Task details:
Find how many lines in the material below contain the word "name" and give only that number.

Data:
Content starts
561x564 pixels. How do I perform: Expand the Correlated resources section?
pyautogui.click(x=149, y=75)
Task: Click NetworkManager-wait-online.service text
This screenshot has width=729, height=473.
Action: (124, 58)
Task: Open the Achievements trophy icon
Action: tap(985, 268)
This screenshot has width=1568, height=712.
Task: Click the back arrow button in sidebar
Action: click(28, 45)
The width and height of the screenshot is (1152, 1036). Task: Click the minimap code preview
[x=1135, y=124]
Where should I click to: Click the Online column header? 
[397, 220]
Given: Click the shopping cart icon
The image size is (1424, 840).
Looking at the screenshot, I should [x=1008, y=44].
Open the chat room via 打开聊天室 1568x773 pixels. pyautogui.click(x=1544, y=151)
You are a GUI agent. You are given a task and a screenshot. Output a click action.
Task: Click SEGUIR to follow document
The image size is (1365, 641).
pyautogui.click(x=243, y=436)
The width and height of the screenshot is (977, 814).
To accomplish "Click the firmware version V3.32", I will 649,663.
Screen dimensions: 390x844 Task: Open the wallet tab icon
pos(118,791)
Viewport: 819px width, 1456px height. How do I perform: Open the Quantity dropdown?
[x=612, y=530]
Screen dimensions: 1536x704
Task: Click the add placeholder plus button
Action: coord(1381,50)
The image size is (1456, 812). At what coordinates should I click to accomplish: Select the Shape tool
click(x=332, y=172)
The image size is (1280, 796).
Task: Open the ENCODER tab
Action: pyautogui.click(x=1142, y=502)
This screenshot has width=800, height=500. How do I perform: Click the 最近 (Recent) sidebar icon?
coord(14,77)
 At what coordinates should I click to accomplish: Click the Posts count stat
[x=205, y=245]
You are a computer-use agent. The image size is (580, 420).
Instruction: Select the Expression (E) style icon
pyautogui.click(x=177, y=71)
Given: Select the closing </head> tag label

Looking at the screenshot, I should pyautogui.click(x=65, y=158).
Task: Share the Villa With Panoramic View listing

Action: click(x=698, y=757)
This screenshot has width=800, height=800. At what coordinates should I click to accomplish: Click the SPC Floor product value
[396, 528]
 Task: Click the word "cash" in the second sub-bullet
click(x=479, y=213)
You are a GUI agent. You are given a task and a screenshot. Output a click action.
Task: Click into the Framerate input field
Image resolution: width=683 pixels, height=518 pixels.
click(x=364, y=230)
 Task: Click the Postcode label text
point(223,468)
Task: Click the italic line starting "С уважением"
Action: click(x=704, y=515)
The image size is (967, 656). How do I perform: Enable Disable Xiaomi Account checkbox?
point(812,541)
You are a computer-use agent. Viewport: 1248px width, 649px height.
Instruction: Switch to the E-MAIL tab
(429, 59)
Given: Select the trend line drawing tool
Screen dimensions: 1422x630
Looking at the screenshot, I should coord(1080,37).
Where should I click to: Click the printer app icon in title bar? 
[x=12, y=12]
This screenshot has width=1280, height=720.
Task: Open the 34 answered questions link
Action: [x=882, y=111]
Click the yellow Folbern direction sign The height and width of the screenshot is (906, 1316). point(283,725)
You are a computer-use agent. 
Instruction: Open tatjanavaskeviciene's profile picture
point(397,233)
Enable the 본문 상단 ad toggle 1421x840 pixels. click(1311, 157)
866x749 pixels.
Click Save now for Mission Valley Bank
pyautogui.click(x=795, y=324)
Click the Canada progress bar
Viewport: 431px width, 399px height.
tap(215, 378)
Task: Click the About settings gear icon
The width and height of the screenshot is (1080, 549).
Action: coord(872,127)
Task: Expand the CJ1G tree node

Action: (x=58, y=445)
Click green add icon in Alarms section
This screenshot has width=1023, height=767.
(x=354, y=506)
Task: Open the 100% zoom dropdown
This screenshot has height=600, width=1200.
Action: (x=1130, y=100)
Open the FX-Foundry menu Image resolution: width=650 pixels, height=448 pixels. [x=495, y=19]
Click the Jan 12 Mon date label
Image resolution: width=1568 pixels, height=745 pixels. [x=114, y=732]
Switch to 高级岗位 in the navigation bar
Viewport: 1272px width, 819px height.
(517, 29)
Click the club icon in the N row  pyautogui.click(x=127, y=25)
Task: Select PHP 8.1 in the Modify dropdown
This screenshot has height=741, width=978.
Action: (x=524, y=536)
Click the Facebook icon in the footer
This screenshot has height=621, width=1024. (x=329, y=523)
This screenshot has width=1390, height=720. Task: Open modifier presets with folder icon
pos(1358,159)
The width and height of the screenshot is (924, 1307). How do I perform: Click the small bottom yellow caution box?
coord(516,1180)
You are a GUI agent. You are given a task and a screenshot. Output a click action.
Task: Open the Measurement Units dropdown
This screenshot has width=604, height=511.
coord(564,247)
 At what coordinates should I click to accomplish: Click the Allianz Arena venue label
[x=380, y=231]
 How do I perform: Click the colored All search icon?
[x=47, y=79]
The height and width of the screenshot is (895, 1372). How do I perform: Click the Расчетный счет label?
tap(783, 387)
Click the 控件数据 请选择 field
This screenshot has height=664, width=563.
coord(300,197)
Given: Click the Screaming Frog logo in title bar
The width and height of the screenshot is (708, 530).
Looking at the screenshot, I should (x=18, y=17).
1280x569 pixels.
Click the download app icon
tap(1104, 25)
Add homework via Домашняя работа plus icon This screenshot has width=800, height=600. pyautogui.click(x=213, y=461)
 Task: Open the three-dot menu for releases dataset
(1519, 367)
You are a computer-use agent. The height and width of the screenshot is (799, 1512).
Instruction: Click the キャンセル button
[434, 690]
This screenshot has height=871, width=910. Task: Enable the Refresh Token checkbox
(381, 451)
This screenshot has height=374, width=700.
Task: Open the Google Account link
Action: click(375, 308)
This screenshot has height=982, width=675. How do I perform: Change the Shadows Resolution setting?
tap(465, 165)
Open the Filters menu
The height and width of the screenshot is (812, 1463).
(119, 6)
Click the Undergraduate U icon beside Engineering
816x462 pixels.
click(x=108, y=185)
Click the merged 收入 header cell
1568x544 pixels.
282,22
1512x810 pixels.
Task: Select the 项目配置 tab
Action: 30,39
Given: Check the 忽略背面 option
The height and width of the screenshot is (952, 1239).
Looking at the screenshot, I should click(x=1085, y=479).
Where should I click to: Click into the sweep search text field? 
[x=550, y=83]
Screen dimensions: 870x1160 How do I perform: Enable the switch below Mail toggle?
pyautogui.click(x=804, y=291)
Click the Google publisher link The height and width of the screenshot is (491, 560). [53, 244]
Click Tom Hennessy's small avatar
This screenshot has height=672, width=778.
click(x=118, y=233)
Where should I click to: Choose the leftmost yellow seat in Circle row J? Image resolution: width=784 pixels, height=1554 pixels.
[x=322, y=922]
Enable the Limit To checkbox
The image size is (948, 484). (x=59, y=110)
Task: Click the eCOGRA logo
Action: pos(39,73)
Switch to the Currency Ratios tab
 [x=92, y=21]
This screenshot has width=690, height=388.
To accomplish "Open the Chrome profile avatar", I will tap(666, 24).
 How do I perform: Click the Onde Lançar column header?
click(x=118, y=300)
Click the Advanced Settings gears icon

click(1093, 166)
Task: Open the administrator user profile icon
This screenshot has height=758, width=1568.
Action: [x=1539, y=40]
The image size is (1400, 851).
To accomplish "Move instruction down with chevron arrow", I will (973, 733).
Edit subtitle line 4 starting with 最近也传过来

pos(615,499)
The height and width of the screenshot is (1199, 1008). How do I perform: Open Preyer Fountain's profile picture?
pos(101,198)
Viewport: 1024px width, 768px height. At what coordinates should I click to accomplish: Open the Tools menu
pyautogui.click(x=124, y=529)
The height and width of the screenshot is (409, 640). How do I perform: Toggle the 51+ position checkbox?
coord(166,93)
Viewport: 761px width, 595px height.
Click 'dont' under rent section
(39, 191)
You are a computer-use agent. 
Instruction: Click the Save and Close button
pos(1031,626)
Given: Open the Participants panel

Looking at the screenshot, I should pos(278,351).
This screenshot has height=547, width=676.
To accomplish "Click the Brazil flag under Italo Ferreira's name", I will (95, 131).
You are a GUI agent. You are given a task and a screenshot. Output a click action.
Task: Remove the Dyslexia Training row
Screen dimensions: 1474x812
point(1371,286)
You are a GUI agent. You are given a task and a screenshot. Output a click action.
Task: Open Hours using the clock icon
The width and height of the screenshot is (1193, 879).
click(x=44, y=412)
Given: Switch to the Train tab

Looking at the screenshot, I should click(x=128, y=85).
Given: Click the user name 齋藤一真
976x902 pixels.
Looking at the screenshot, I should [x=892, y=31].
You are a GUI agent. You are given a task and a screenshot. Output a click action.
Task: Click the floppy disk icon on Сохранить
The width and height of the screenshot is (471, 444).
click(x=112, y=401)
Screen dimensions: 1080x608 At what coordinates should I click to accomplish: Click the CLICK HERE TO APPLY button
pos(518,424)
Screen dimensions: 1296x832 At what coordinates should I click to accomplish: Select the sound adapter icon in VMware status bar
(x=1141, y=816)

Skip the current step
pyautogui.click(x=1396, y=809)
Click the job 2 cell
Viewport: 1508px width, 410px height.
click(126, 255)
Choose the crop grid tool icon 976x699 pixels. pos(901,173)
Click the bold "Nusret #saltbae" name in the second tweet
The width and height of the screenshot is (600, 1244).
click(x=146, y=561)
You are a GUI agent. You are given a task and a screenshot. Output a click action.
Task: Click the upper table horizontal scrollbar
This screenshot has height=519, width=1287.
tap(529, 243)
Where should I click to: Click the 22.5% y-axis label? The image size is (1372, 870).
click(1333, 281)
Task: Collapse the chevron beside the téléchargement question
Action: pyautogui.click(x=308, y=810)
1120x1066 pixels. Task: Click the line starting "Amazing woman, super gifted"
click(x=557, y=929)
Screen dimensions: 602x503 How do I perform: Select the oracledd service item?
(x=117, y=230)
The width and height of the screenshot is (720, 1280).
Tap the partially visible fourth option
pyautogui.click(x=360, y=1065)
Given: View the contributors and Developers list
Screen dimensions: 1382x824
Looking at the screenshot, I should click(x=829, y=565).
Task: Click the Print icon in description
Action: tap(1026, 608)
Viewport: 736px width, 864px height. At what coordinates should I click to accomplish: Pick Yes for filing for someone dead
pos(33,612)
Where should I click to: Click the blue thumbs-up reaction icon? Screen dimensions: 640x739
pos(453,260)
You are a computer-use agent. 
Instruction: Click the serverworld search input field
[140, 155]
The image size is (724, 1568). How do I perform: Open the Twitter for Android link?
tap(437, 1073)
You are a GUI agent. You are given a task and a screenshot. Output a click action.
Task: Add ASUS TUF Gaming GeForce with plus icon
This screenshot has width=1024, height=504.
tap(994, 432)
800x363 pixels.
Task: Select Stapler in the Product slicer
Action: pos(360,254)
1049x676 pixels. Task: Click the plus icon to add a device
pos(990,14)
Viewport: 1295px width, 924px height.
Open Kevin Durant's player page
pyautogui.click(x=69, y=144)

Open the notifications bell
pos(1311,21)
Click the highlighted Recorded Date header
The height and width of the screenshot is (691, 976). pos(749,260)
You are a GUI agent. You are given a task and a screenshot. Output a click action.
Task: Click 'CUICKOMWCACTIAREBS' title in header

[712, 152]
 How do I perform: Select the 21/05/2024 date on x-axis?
Content ends
Solved problem:
3